Write only the number of lines in the data that include the word "toolbar".

START Listed entries

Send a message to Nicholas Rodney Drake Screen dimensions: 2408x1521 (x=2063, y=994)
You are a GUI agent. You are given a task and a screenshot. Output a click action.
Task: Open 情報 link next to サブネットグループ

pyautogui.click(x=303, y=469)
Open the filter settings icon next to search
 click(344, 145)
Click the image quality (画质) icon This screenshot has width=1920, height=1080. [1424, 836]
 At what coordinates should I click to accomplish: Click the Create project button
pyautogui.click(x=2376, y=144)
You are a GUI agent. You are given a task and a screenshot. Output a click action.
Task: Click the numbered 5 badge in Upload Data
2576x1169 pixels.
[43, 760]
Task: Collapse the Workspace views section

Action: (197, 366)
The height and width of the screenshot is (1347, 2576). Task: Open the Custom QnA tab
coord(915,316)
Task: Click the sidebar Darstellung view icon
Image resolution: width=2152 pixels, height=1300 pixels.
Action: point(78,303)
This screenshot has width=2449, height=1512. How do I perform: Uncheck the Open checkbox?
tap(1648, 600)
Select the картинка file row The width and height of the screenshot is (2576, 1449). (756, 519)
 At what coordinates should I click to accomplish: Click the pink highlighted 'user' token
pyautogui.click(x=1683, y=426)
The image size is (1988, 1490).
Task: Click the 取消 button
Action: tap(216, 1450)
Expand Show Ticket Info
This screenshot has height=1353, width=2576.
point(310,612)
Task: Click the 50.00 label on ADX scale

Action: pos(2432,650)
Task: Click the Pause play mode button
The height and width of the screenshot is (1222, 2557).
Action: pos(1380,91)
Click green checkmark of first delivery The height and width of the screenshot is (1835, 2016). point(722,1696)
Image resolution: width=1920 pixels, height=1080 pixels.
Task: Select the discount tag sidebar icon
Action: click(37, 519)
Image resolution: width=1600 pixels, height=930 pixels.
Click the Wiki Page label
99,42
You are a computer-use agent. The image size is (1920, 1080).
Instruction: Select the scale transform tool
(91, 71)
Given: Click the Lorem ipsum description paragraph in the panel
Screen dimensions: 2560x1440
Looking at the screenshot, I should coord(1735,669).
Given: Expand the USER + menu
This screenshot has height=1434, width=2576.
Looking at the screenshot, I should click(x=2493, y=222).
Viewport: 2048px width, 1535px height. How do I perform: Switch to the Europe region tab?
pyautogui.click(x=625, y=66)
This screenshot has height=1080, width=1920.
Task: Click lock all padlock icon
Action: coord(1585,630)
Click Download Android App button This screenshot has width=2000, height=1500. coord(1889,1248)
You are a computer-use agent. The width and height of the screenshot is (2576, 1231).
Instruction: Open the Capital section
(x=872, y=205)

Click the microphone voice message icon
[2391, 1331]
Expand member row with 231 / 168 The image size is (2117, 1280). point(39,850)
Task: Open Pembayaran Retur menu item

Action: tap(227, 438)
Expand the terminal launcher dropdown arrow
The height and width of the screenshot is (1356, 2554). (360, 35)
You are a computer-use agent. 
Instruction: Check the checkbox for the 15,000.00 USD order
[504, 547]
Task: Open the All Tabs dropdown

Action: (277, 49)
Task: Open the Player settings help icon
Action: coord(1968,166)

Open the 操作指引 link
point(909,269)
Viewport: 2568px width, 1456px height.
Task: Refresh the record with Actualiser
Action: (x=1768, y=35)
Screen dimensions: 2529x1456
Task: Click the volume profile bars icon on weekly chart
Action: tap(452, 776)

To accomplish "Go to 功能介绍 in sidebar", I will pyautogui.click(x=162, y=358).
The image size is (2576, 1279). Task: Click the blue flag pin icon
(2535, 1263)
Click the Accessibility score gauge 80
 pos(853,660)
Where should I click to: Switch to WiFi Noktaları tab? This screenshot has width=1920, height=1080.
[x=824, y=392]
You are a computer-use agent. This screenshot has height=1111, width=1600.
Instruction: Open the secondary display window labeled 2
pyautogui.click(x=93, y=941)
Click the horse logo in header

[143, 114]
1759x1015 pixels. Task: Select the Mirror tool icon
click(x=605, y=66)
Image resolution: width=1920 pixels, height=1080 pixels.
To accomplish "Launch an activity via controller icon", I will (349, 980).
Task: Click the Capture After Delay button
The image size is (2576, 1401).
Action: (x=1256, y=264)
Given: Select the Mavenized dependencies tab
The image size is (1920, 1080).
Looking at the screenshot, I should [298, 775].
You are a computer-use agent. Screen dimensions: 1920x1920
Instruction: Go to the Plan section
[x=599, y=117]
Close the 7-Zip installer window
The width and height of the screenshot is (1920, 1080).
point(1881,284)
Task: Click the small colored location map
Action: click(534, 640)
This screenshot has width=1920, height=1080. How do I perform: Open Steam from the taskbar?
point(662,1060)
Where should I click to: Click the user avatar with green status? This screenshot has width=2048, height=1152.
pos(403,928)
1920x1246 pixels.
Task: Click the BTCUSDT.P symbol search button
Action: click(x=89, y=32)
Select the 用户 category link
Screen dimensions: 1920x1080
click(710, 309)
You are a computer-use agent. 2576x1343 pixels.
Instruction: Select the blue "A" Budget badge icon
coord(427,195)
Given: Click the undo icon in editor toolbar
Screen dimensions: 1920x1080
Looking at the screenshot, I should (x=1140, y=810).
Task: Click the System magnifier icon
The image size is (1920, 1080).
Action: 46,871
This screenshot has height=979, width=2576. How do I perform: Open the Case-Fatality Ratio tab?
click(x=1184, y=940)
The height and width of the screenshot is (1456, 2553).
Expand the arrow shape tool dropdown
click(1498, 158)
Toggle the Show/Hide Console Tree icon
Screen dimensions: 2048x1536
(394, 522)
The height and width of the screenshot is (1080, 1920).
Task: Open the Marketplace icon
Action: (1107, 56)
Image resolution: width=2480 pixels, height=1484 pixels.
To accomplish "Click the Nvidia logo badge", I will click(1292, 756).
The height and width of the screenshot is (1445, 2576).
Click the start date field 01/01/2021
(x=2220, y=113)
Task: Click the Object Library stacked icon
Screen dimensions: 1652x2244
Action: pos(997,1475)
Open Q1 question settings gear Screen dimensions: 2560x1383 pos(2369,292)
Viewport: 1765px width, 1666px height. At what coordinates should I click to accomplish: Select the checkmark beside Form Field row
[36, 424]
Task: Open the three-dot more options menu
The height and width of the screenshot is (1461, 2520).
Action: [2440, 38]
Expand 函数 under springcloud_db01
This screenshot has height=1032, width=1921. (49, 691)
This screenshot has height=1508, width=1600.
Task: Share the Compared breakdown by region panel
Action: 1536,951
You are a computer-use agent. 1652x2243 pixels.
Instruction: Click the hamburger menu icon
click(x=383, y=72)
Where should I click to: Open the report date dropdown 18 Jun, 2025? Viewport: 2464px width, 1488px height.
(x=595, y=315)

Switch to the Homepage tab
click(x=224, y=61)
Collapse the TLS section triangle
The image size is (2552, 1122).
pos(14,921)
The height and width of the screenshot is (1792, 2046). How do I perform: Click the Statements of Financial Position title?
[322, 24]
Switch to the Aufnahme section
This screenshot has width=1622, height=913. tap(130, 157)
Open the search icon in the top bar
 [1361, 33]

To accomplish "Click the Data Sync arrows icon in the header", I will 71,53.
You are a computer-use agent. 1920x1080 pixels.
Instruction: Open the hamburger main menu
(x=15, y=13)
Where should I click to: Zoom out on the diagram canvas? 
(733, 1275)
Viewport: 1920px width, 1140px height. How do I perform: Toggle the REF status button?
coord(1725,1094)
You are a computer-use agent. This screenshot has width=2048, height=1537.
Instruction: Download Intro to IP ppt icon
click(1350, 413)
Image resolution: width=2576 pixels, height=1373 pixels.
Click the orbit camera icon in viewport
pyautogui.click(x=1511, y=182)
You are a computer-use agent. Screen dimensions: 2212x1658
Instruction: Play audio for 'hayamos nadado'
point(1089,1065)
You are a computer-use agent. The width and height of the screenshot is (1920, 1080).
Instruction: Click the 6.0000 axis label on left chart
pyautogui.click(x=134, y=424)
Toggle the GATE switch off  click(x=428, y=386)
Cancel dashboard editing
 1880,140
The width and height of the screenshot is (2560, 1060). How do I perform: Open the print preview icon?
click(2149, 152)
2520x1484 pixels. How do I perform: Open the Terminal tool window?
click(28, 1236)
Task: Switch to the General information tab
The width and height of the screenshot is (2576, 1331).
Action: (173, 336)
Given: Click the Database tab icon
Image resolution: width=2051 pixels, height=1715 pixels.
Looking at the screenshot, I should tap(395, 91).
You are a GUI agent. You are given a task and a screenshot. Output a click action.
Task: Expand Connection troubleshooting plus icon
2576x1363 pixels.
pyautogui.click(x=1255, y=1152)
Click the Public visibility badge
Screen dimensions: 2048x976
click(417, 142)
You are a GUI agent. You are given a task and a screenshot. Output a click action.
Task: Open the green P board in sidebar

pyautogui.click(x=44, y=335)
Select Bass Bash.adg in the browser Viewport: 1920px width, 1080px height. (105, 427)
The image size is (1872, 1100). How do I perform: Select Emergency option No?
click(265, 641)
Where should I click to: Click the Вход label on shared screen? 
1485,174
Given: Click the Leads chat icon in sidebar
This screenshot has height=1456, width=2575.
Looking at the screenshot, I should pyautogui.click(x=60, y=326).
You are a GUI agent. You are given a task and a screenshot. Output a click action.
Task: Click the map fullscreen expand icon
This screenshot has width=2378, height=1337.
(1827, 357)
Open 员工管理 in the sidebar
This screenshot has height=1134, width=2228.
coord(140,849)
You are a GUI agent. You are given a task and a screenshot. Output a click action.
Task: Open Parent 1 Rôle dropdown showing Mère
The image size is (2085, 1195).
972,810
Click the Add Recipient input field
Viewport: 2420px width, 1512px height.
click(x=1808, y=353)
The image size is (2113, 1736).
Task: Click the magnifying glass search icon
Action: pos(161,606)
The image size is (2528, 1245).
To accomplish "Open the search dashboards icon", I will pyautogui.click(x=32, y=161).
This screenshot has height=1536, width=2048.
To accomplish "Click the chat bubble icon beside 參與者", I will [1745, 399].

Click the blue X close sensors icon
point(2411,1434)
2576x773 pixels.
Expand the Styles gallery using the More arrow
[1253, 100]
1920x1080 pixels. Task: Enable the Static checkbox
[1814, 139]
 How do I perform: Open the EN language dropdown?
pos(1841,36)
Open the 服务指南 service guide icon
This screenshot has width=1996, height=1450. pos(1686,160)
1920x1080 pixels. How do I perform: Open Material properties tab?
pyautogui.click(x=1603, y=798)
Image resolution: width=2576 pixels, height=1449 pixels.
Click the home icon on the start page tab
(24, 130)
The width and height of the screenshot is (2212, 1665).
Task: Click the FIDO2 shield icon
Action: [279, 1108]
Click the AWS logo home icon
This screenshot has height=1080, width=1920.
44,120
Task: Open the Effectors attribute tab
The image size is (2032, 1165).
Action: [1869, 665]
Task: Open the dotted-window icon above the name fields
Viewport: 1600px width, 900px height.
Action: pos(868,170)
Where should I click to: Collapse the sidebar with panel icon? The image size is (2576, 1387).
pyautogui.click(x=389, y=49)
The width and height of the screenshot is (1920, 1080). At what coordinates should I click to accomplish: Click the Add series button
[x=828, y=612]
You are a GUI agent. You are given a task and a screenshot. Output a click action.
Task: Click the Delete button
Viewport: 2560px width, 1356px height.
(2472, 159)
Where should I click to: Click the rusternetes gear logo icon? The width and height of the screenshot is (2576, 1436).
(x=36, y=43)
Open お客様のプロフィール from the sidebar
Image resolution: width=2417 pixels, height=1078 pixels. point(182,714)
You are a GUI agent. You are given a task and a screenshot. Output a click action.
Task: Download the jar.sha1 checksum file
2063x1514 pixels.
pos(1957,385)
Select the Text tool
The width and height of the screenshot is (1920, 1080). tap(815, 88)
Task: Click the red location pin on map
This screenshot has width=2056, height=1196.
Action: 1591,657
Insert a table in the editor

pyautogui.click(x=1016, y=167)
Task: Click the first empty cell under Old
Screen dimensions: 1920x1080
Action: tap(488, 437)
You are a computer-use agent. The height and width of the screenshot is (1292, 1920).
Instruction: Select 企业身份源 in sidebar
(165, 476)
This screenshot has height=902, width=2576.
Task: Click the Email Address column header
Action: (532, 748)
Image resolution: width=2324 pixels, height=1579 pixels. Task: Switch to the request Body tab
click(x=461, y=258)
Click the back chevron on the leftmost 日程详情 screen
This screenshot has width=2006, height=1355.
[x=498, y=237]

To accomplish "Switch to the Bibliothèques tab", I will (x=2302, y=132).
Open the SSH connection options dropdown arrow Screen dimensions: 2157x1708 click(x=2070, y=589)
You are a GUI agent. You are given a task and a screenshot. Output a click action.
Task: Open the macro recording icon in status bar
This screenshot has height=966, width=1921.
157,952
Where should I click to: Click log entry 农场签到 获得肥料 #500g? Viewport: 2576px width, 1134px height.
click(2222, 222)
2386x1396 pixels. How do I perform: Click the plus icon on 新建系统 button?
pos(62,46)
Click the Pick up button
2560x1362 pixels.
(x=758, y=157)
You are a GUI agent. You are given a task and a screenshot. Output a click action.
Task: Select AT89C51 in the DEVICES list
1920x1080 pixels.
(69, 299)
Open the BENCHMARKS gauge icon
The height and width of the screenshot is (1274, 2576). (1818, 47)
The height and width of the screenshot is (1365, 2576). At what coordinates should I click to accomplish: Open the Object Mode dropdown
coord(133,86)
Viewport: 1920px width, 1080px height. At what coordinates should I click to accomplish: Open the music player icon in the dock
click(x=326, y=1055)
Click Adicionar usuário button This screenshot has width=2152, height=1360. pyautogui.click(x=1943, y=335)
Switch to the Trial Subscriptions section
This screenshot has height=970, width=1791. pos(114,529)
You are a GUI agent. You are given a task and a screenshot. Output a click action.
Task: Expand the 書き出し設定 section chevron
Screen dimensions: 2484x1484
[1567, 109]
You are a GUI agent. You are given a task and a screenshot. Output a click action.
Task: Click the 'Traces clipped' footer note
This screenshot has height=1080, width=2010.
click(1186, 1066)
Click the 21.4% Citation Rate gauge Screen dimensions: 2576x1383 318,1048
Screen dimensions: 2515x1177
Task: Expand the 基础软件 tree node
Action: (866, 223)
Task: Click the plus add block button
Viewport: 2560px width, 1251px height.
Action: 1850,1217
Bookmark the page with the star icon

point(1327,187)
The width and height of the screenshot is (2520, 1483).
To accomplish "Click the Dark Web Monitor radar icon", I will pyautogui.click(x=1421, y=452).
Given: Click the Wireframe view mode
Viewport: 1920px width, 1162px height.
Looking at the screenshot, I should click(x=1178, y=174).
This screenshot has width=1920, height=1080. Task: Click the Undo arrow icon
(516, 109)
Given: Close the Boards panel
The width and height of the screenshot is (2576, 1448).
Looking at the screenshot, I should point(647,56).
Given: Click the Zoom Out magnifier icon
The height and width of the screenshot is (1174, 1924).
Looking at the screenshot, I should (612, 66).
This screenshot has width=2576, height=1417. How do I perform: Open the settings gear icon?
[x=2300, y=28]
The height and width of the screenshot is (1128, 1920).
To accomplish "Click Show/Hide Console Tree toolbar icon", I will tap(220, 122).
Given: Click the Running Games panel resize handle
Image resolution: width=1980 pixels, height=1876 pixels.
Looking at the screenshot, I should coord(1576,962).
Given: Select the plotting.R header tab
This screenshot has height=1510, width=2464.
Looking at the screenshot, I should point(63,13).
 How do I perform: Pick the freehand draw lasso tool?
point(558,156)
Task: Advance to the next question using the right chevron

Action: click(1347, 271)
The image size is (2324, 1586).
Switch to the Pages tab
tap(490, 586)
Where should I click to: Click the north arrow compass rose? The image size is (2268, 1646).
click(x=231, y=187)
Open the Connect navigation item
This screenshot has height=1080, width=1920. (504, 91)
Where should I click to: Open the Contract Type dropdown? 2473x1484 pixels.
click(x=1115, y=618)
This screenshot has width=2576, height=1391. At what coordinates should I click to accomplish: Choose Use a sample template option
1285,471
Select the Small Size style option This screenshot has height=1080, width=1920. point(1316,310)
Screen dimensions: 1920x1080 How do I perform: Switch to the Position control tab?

END Listed entries

Your solution:
2